Directive:
Lay out as a numbered list the lines starting with the one containing "Select the solid hexagon nut on Quia card" and going on through the end of the rows, leaving out blank lines and the pictures.

- - - - - - -

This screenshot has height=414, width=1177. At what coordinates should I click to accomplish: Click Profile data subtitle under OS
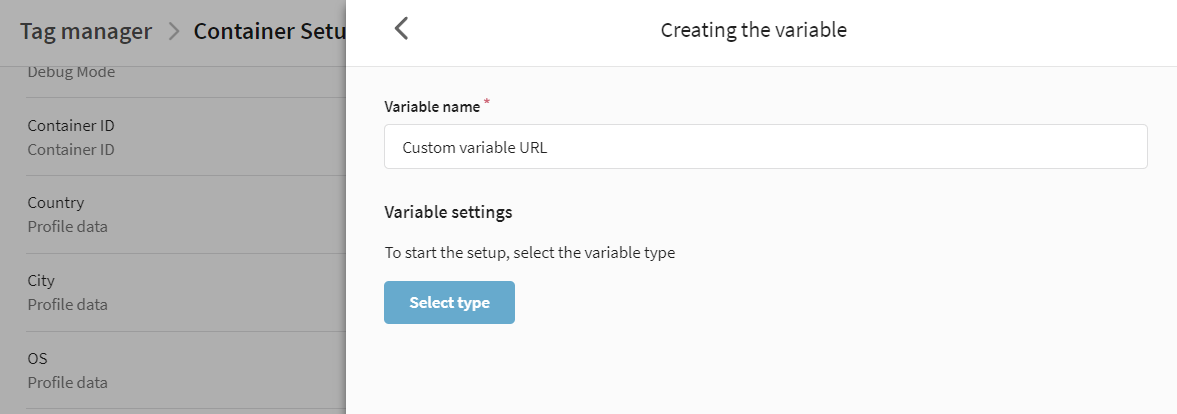[x=68, y=382]
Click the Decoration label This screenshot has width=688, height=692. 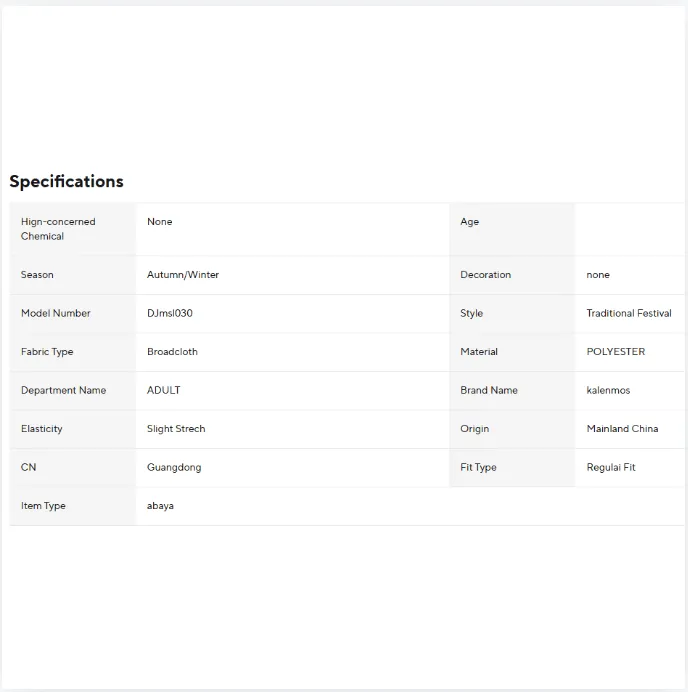485,275
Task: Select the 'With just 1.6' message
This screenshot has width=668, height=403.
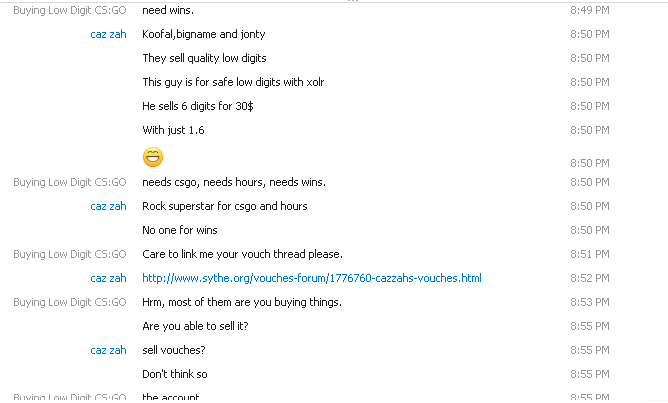Action: pyautogui.click(x=173, y=130)
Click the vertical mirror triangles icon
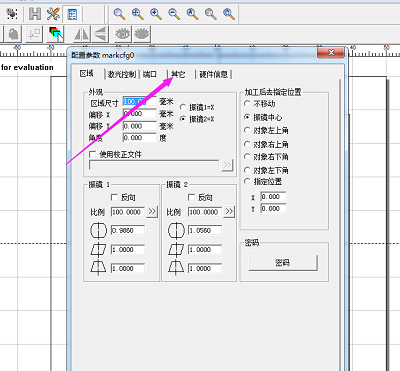Image resolution: width=400 pixels, height=371 pixels. [x=101, y=34]
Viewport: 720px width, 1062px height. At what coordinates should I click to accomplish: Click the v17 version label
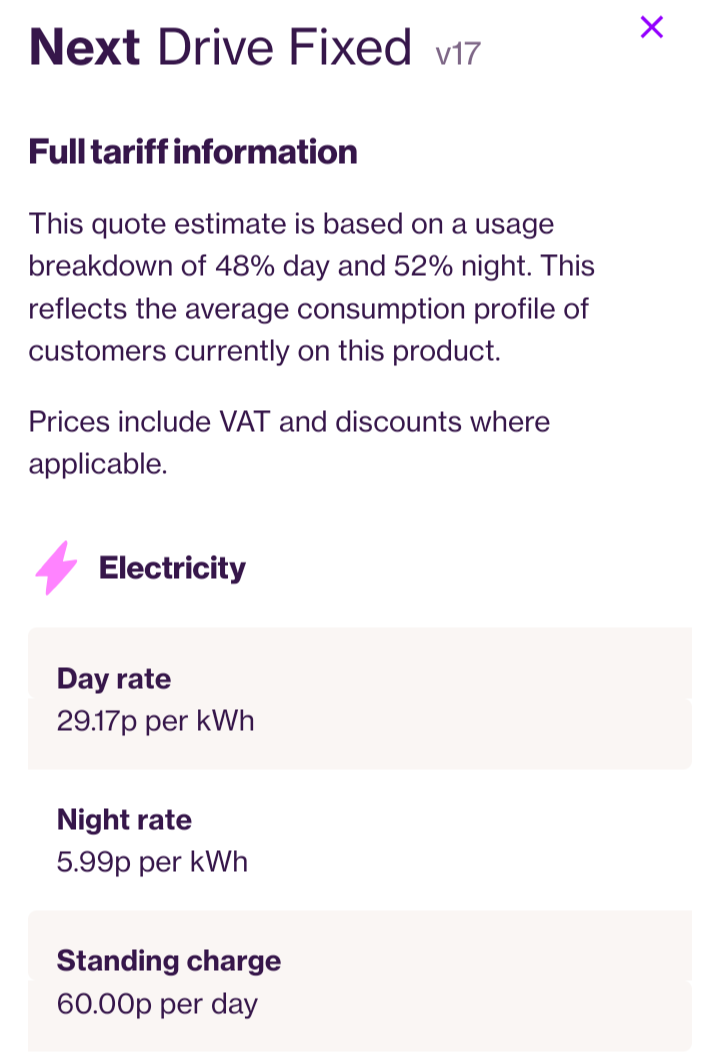458,53
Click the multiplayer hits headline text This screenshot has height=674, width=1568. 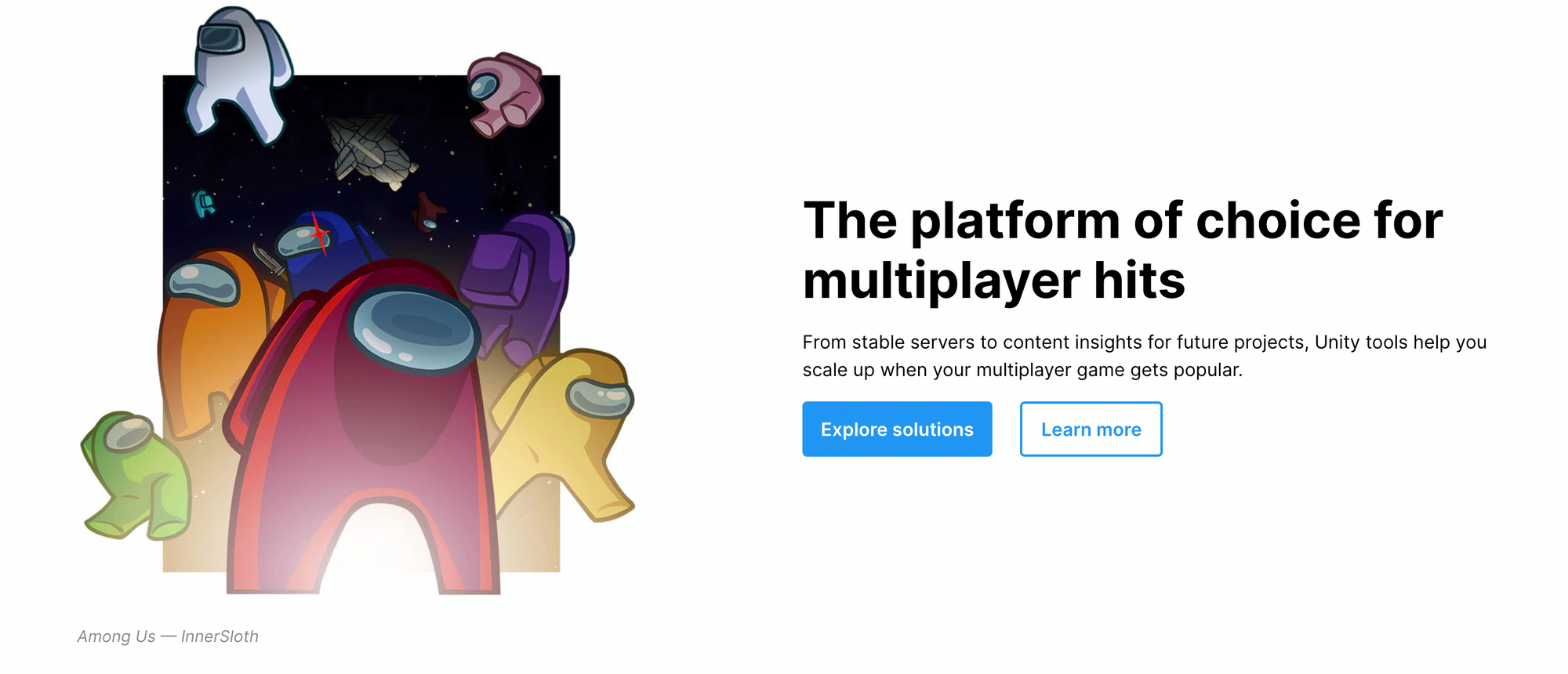pos(993,281)
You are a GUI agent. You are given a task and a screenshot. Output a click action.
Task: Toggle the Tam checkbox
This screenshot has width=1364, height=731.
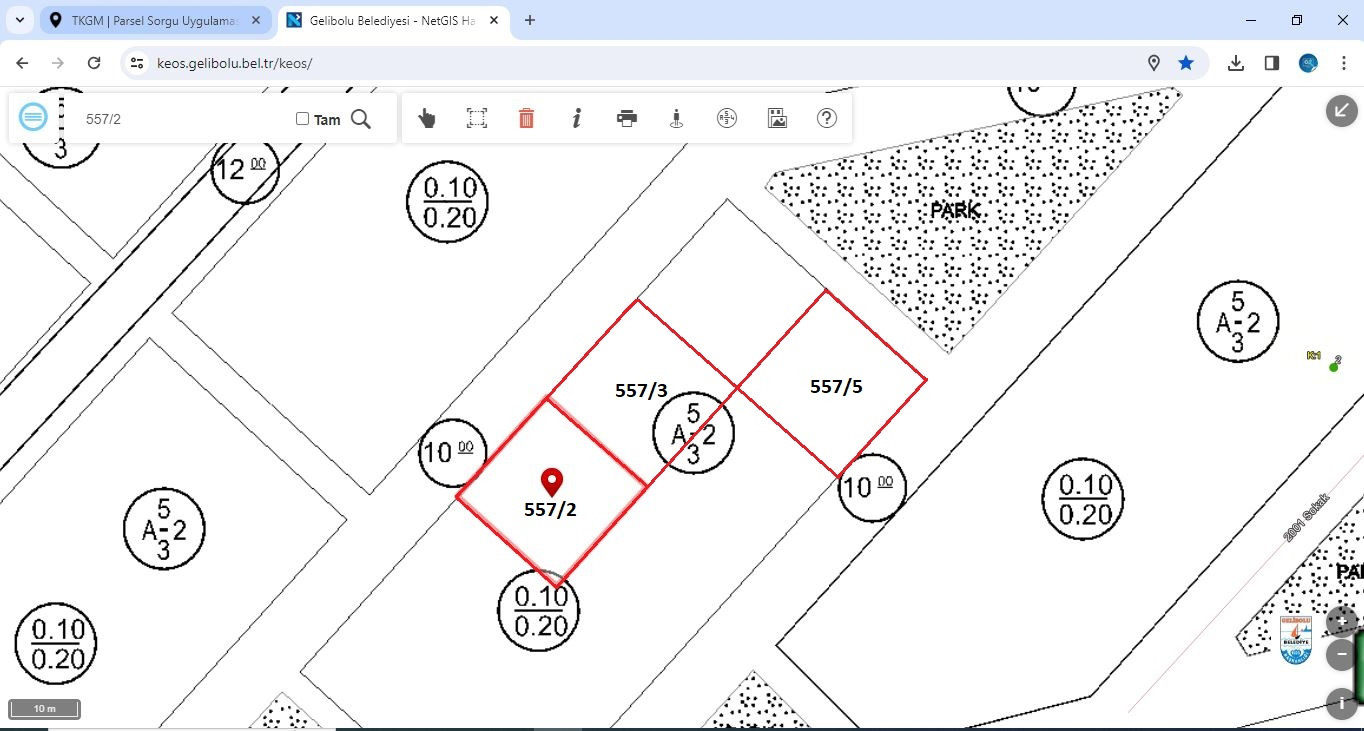[303, 119]
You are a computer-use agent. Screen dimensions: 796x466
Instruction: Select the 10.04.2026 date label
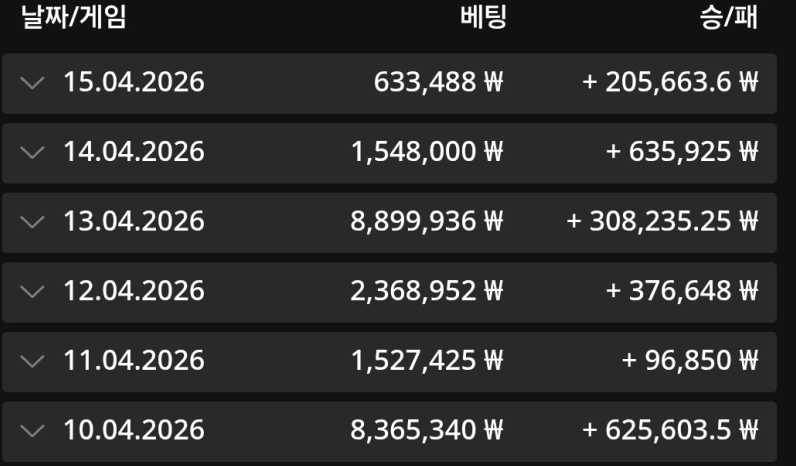click(x=134, y=430)
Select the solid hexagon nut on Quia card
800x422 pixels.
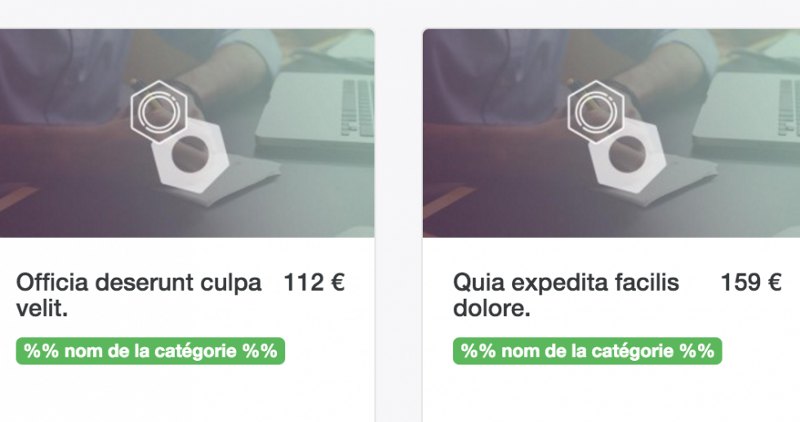pos(629,157)
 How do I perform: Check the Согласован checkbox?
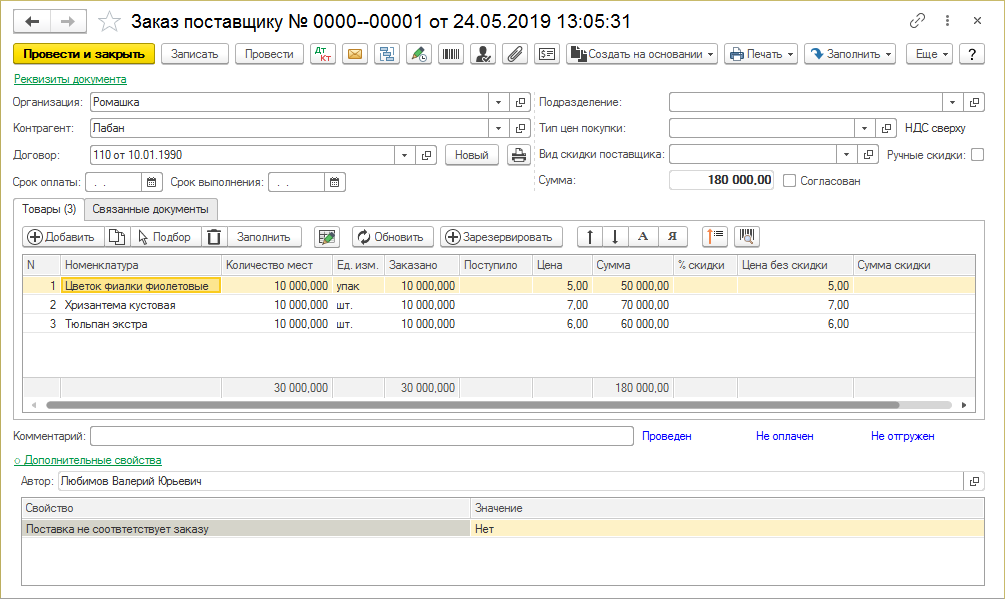[790, 181]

- - - - - - -

Exercise solution:
1. Select the solid hexagon nut on Quia card
2. 800x422 pixels.
3. pos(629,157)
4.  How do I perform: Check the Согласован checkbox?
5. [790, 181]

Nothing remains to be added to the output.